Protein Aggregates Save Cells during Aging


TEHRAN (Tasnim) – As an organism ages, a gradual loss of cellular protein quality control occurs. This results in the increased production of toxic protein clumps, so-called aggregates.

Using a comprehensive approach, researchers in the teams of F.-Ulrich Hartl and Matthias Mann at the Max Planck Institute of Biochemistry (MPIB) in Martinsried near Munich now analyzed the changes in protein composition during aging.

The results published in the journal Cell show that the quantities of proteins undergo a severe shift. This also sheds new light on the origin and function of protein aggregates. The study also involves the groups of Michele Vendruscolo and Chris Dobson in Cambridge and of Richard Morimoto in Chicago.

Aging is a complex biological process which is accompanied by an increasing number of toxic protein aggregates in the cells. Scientists consider them the cause of various neurodegenerative disorders, such as Alzheimer's, Huntington's and Parkinson's disease. However, their exact role remains poorly understood.

A collaborative team headed by F.-Ulrich Hartl at the MPIB now used the tiny nematode worm Caenorhabditis elegans (short: C. elegans) as a model organism to analyze the changes that occur in the proteome (the entirety of all proteins) during a lifespan. "The study is the most extensive of its kind in a whole organism quantifying more than 5,000 different proteins at multiple time points during aging," explains Prasad Kasturi, equally contributing first author together with Dirk Walther.

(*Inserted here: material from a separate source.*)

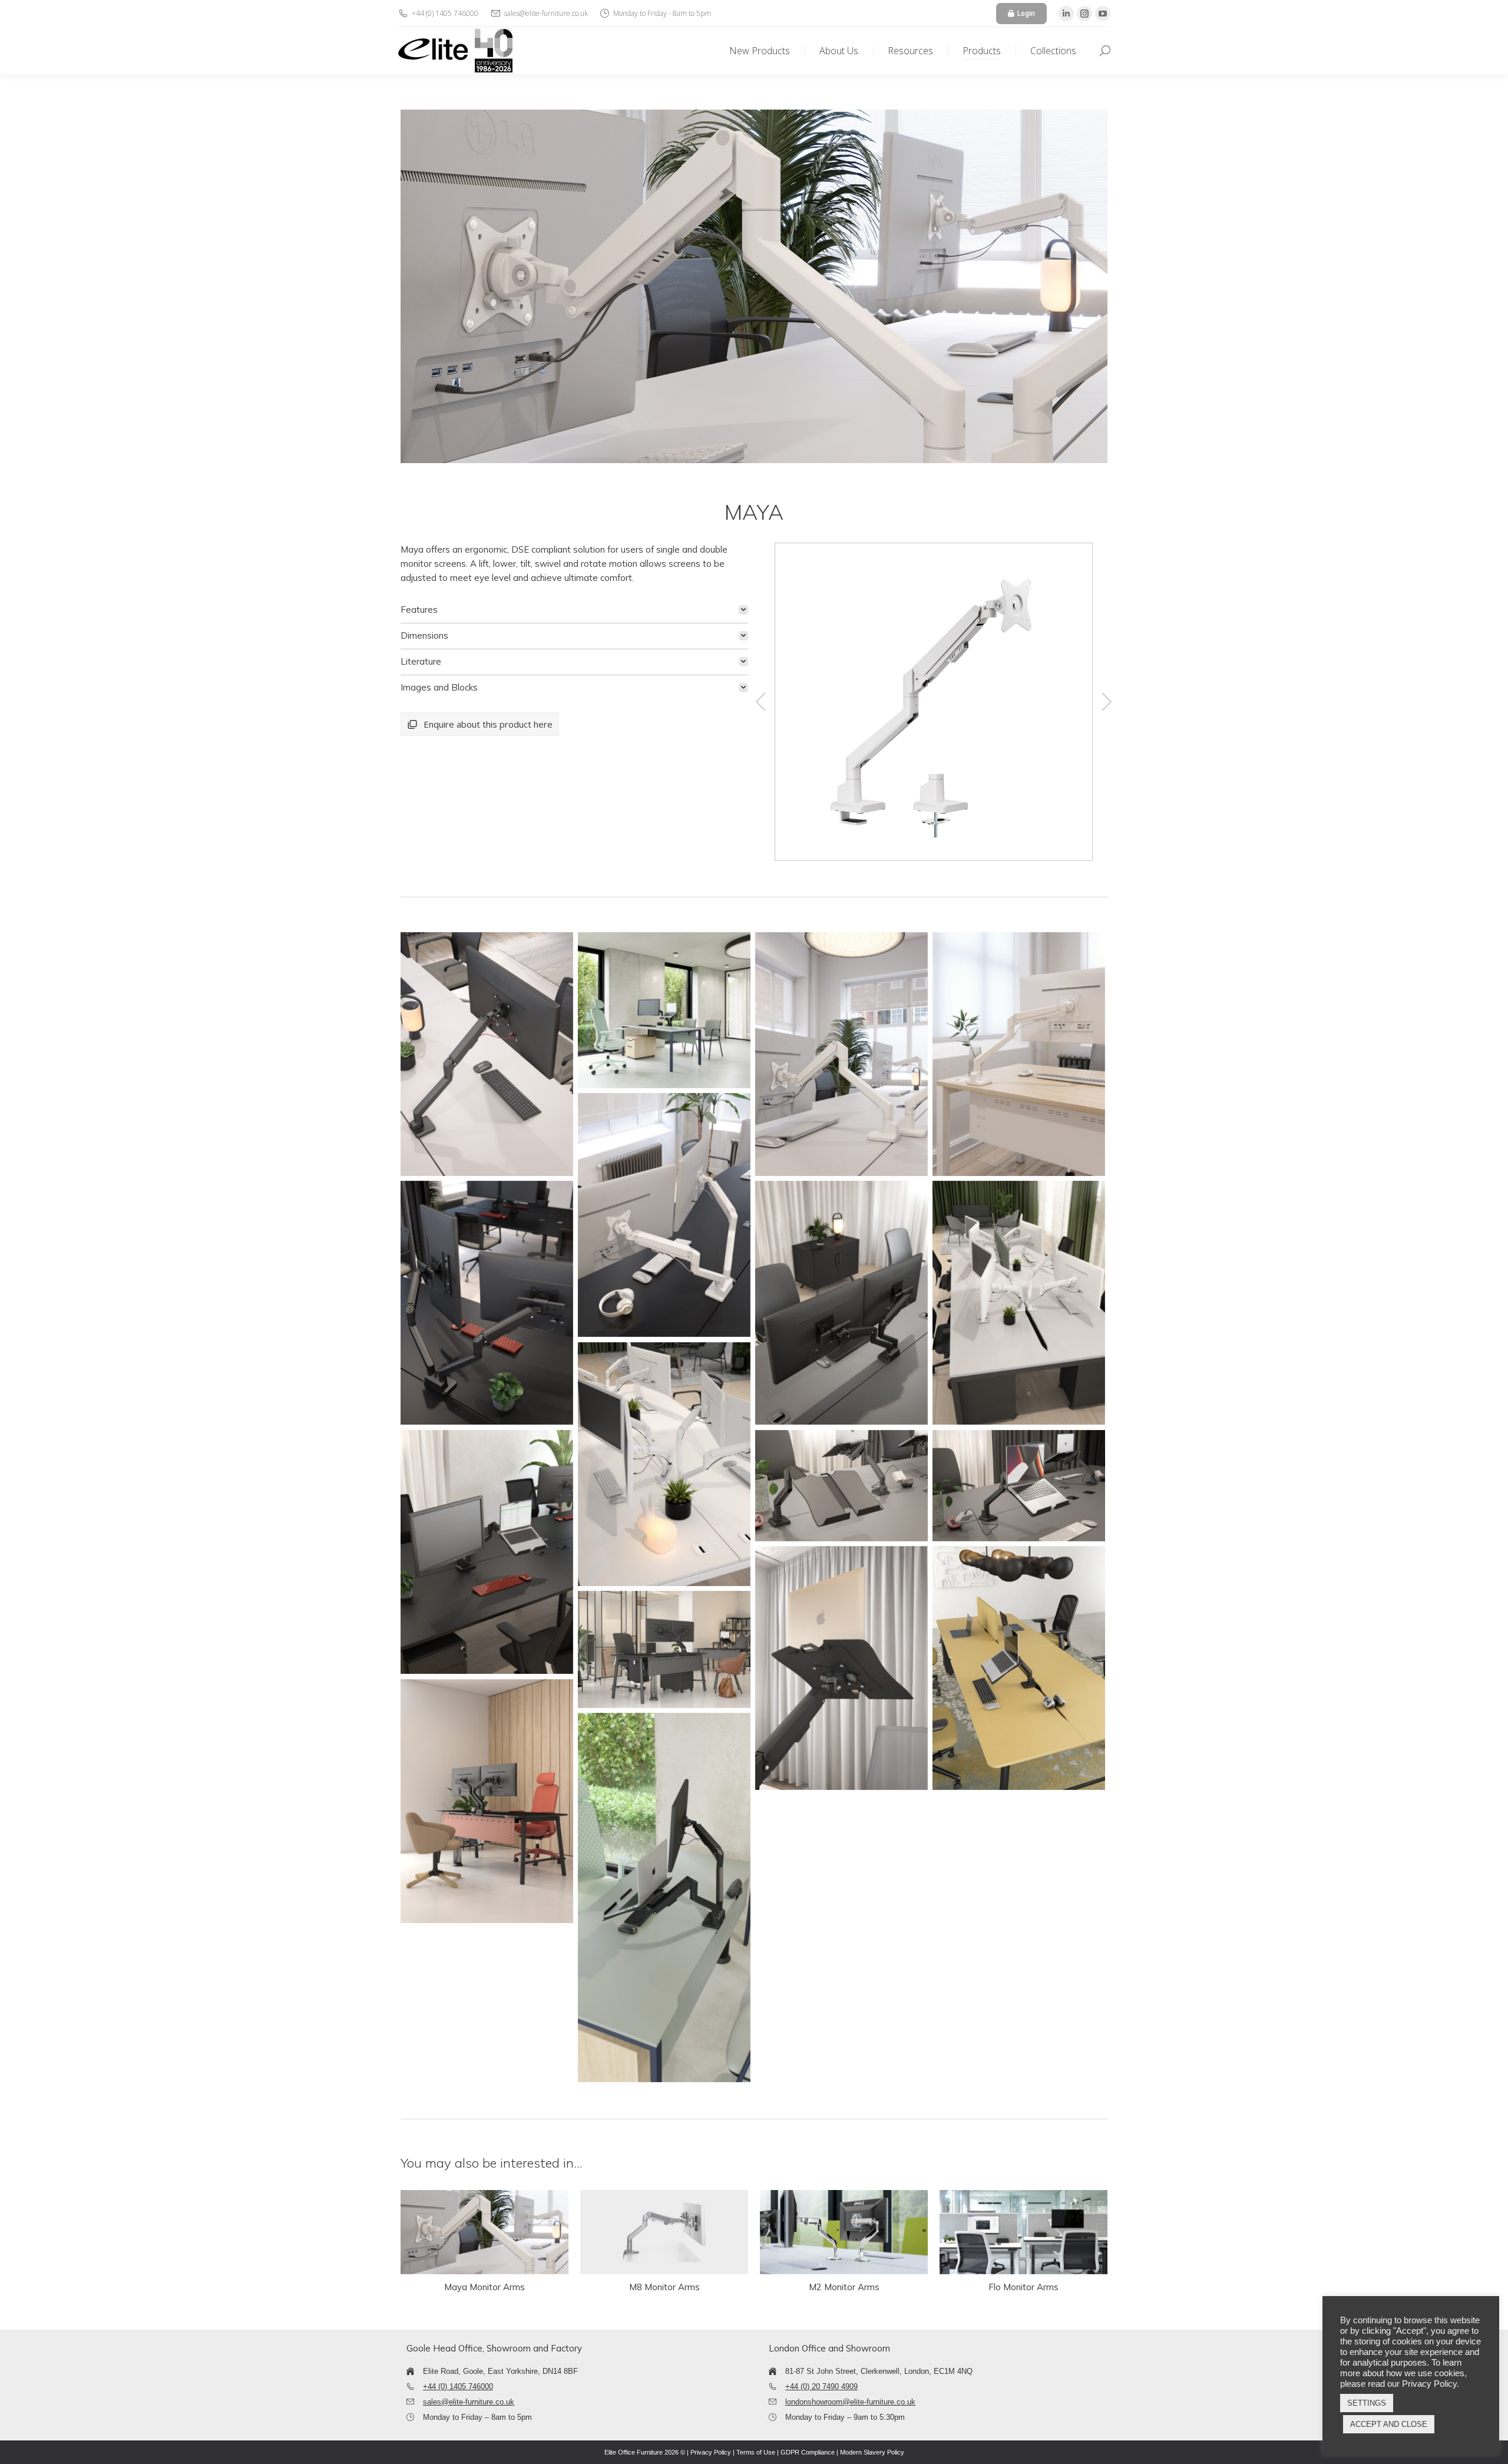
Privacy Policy (710, 2452)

The researchers were able to show that the proteome undergoes extensive changes as the worms of age. About one third of the quantified proteins significantly change in abundance. The normal relation between different proteins, which is critical for proper cell function, is lost. This shift overwhelms the machinery of protein quality control and impairs the functionality of the proteins. This is reflected in the widespread aggregation of surplus proteins ultimately contributing to the death of the animals.

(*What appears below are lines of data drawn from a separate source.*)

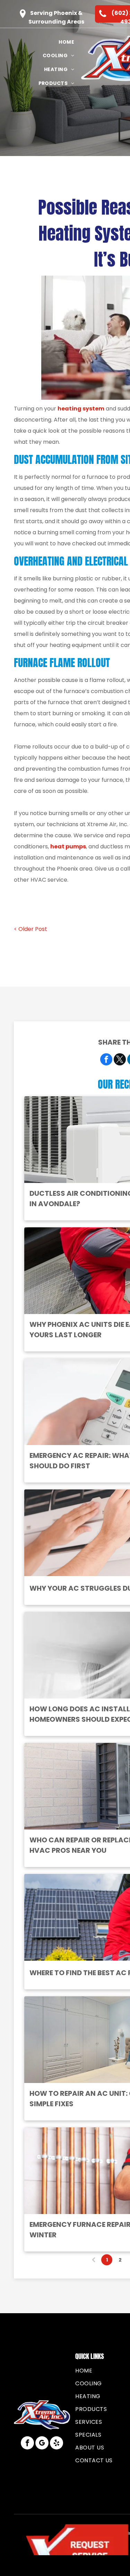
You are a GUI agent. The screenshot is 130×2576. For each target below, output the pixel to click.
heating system (81, 409)
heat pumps (68, 846)
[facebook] (27, 2443)
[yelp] (56, 2443)
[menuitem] (66, 42)
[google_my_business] (42, 2443)
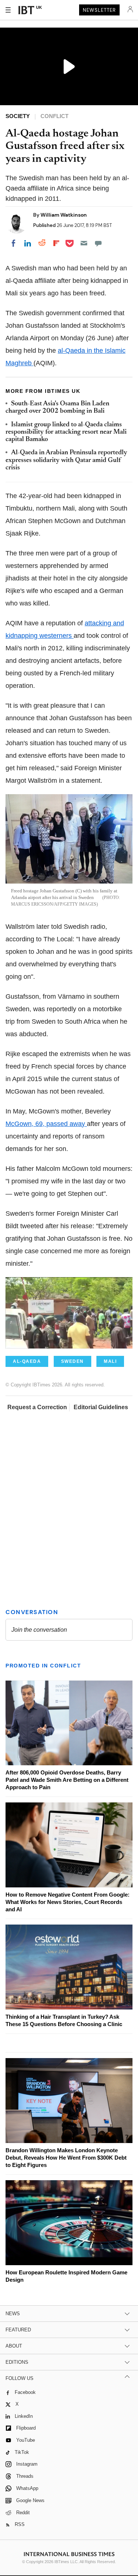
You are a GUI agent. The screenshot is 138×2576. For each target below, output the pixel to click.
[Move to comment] (98, 243)
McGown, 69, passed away (46, 1123)
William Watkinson (63, 215)
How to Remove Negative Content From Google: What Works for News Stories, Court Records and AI (68, 1901)
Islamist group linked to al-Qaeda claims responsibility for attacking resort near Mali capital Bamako (66, 432)
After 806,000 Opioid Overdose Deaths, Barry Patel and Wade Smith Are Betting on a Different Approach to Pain (67, 1779)
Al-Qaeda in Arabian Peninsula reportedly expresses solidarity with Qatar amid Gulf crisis (66, 460)
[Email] (84, 243)
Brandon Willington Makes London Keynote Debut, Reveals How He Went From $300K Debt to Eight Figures (66, 2157)
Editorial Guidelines (101, 1407)
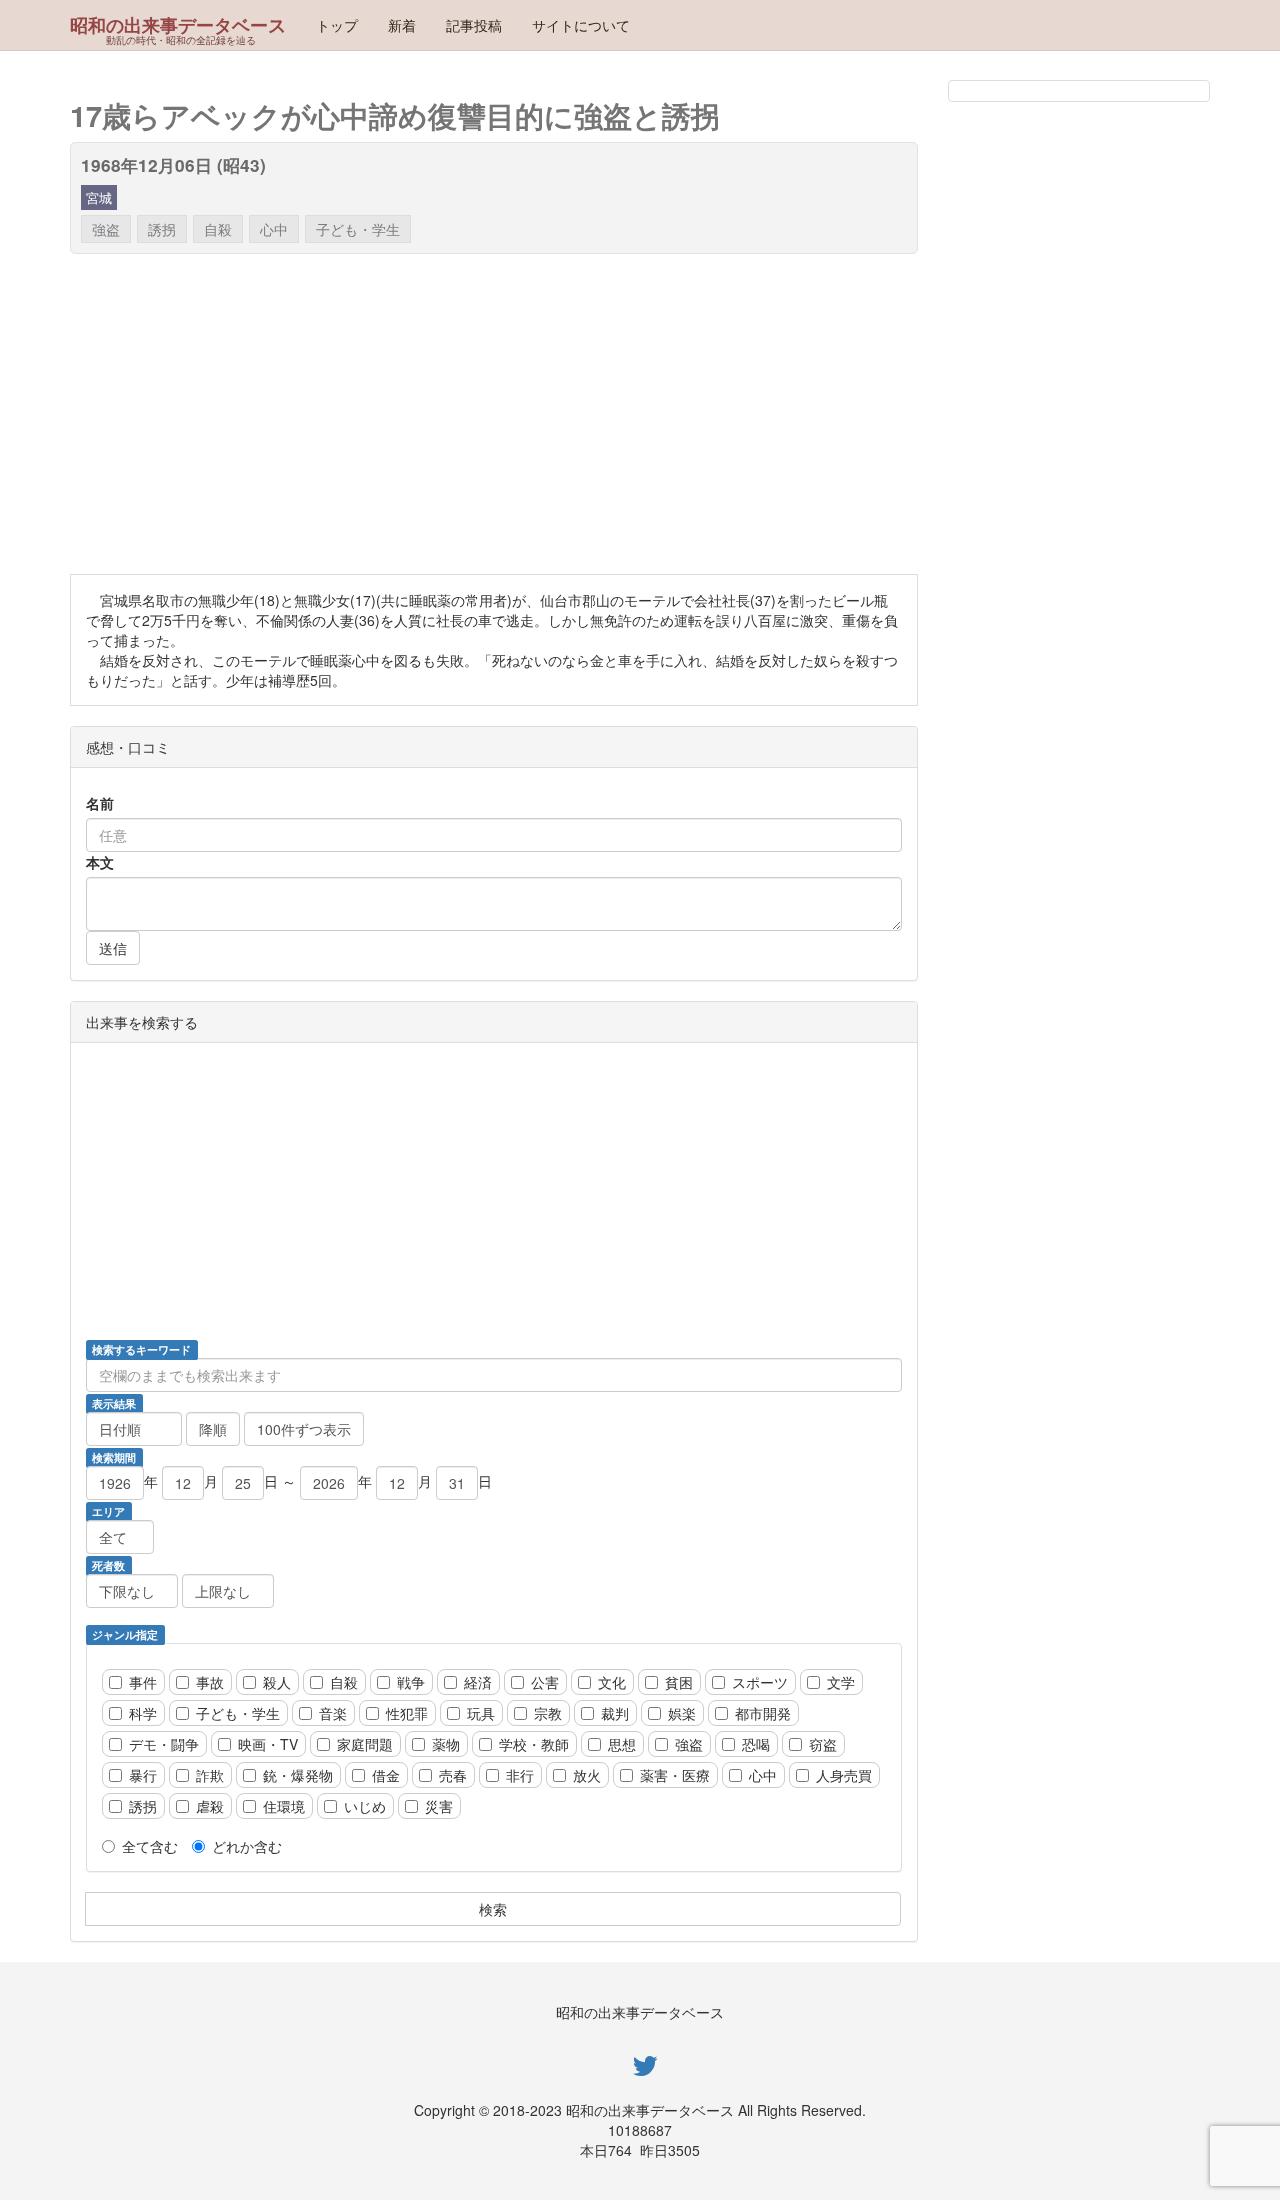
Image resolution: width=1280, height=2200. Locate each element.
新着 (402, 25)
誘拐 (162, 229)
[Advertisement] (670, 414)
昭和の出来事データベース (178, 25)
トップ (337, 25)
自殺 (218, 229)
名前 (100, 803)
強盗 (106, 229)
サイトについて (581, 25)
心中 (274, 229)
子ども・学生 (358, 229)
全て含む (150, 1846)
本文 (100, 862)
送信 (113, 948)
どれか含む (247, 1846)
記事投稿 (474, 25)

Based on these findings, the researchers also analyzed how genetically changed worms with a substantially longer or shorter lifespan manage these changes. "We found that proteome imbalance sets in earlier and is increased in short-lived worms. In contrast, long-lived worms coped much better and their proteome composition deviated less dramatically from that of young animals," as Kasturi says. Surprisingly, the long-lived worms increasingly deposited surplus and harmful proteins in insoluble aggregates, thus relieving pressure on the soluble, functional proteome. However, in contrast to the aggregates found in short-lived animals, these deposits were enriched with helper proteins -- the so-called molecular chaperones -- which apparently prevented the toxic effects normally exerted by aggregates.

"These findings demonstrate that the cells specifically accumulate chaperone-rich protein aggregates as a safety mechanism. Therefore, the aggregates seem to be an important part of healthy aging," Kasturi explains.

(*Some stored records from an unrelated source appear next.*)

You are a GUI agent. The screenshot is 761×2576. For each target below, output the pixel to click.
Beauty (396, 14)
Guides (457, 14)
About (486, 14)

Indeed, it is known that insoluble protein aggregates also accumulate in the brains of healthy elderly people. So far, researchers assumed that neurodegeneration and dementia appear to be mainly caused by aberrant protein species accumulating in aggregates. This assumption may now being tested again.

"Clearly, aggregates are not always harmful. Finding ways to concentrate harmful proteins in insoluble deposits might be a useful strategy to avoid or postpone neurodegenerative diseases as we age," F.-Ulrich Hartl classifies the results.